What about S.M.A.R.T.?

Basically all drives store and report what's known as SMART data (Self-Monitoring Analysis and Reporting Technology).

This tells you a bunch of different metrics about the drive, such as:

  • How many times a drive has been powered on and off
  • How long a drive has been powered on
  • How many times an HDD has been spun up
  • How many times an HDD has failed to spin up

There are a ton of different apps you can use to view SMART data from a drive connected to your machine, however whether or not this data actually helps you predict when a drive will fail is heavily debated and there doesn't seem to be a clear answer.
There are some SMART attributes that DEFINITELY indicate there is a serious problem, but often times drives just fail out of the blue with no warning signs at all.

Backblaze works with a LOT of drives (seeing as they are a massive cloud storage provider) and according to their data, in 2016 in 76.7% of HDD failures, one or more of the attributes below had a raw value greater than zero:

Having said that, many of the reporting metrics are cumulative over the life of the drive.

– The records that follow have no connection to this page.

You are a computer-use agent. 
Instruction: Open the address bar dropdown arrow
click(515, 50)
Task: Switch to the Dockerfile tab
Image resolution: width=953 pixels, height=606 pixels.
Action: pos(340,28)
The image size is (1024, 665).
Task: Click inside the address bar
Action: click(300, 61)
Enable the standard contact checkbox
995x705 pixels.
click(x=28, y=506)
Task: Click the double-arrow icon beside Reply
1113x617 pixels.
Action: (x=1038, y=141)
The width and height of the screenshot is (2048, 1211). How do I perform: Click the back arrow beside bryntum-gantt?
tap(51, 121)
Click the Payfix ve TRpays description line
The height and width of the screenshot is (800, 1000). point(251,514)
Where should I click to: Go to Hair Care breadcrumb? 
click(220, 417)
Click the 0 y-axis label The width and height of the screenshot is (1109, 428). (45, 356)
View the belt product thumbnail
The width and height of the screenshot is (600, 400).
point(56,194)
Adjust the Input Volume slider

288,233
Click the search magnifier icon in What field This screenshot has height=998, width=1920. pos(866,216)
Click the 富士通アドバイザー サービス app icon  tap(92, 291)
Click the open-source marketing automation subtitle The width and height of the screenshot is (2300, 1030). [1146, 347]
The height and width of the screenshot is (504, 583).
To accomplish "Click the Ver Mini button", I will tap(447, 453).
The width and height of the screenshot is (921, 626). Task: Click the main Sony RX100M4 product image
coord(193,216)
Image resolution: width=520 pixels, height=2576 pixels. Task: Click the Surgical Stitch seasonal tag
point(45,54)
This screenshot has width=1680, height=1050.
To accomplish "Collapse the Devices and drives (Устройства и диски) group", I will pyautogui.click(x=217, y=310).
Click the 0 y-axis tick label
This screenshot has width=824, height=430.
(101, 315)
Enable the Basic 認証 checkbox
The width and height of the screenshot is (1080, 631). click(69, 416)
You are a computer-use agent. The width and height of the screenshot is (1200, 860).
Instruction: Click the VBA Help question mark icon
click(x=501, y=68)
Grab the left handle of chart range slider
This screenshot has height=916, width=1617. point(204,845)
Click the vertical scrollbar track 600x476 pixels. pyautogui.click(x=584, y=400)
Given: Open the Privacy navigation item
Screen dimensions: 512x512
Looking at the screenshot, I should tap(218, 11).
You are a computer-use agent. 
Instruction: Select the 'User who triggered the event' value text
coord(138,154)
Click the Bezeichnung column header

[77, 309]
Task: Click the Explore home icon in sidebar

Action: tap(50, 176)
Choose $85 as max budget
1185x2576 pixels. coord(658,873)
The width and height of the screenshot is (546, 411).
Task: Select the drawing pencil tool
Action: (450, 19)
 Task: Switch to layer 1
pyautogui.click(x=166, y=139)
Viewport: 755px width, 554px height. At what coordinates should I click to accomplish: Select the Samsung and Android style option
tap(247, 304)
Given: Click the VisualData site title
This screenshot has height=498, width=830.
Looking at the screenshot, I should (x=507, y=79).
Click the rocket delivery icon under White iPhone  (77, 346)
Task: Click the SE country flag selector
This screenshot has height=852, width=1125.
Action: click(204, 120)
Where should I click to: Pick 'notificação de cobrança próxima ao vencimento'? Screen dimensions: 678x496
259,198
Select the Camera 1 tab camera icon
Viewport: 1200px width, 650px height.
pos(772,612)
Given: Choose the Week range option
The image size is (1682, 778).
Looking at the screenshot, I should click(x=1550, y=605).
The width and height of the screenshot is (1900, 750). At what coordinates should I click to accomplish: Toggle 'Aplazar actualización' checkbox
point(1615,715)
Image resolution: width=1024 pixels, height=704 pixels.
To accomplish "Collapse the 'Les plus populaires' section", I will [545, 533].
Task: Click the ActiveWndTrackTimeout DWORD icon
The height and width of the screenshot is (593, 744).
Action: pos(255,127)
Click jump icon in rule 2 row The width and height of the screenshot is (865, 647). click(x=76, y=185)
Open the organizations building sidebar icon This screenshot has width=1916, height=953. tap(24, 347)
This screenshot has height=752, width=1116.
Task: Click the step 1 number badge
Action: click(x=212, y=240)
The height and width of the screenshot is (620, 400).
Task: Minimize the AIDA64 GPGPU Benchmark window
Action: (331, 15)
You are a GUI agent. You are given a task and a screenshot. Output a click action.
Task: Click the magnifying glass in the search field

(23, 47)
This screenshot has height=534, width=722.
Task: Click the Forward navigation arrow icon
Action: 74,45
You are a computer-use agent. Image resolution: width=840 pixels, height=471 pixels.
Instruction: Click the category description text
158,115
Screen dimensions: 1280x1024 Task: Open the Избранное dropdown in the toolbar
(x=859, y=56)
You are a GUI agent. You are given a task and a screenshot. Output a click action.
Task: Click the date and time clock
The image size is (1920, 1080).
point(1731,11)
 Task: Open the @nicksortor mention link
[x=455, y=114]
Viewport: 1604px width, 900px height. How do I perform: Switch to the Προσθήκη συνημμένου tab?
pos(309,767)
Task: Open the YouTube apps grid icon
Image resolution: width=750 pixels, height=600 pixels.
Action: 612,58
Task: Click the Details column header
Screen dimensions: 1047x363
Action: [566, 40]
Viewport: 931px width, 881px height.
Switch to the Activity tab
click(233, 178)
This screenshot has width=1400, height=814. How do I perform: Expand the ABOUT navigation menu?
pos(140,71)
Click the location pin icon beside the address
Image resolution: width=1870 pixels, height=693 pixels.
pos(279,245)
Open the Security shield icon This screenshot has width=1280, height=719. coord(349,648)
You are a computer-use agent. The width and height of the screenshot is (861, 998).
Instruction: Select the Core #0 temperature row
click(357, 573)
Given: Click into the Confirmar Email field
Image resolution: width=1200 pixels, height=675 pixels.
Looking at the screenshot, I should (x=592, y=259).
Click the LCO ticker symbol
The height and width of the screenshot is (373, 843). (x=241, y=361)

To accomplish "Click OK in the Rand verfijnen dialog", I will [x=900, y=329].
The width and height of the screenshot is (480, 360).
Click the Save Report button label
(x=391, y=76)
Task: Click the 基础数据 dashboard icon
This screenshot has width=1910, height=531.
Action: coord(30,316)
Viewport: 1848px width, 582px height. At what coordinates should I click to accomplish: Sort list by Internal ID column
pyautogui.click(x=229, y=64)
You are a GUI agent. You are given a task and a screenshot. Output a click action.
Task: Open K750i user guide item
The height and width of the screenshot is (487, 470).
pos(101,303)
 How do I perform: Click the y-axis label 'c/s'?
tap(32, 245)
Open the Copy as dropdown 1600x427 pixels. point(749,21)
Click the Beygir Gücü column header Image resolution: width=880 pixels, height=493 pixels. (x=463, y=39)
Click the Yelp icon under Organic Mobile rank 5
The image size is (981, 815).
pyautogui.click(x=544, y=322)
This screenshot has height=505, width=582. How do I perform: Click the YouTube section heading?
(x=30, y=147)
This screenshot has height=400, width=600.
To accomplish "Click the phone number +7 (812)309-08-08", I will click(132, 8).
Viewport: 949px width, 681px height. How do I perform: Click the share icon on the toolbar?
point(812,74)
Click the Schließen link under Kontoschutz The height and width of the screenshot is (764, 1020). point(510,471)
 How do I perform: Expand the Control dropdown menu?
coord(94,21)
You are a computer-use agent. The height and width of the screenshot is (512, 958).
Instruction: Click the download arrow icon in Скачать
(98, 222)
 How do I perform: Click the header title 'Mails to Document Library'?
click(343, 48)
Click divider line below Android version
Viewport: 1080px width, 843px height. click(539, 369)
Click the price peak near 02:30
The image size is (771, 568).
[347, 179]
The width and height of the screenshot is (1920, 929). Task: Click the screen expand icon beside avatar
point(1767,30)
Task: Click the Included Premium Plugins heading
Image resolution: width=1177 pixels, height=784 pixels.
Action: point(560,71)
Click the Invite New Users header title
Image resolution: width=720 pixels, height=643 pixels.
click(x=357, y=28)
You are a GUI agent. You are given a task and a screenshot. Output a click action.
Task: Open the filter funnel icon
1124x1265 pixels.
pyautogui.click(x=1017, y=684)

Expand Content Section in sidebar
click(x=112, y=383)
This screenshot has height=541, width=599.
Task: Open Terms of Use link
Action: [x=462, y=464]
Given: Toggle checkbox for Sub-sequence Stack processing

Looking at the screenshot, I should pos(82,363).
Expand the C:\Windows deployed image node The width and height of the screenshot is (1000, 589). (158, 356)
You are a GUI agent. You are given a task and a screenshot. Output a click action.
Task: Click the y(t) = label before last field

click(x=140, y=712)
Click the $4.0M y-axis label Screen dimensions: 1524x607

Some drives may have a single reallocated sector near the beginning of their life and be fine for a decade.
More info on error distribution here.

Furthermore, not all drives report all metrics (most do not) and many don't even report in the same format (percentage vs count, etc.) If you have an external drive, or a drive connected to a USB enclosure, SMART data may not be accessible at all!

To complicate things further this data can be actually be wiped & reset! In fact usually when buying a refurbished drive, checking the SMART values will often show power-on-hours of zero. It isn't common, but some shady sellers have been caught resetting SMART data on used drives to cover up problems, or selling refurbished & reset drives as new.

Basically, with S.M.A.R.T.

  • If you buy a new drive, check the SMART data and return it if it's been used.
  • If you buy a used drive, check the SMART data and return it if it's been reset or there's anything horrifying in there.
  • If you buy a refurbished drive, you can probably expect the data to be reset. If it isn't, and there's anything horrifying in there, return it.

Are SSDs or HDDs more durable?
Depends. I'd say the answer nowadays, all other things aside, is probably SSDs. They have no moving parts, and they don't really need any special treatment. You may have heard the term write endurance thrown around; SSDs technically wear out from being written to over and over again. With early SSD technology, and with cheap SSDs, this can be an issue as heavy use can wear them out prematurely. With any modern decent quality SSD, you could write Terabytes of data every day for years and they would continue working. The exception, as I mentioned before, is offline cold storage (like in a safe). An HDD, in an antistatic bag, with some silica beads to absorb moisture is a better bet for that.

How do I get the cheapest storage possible?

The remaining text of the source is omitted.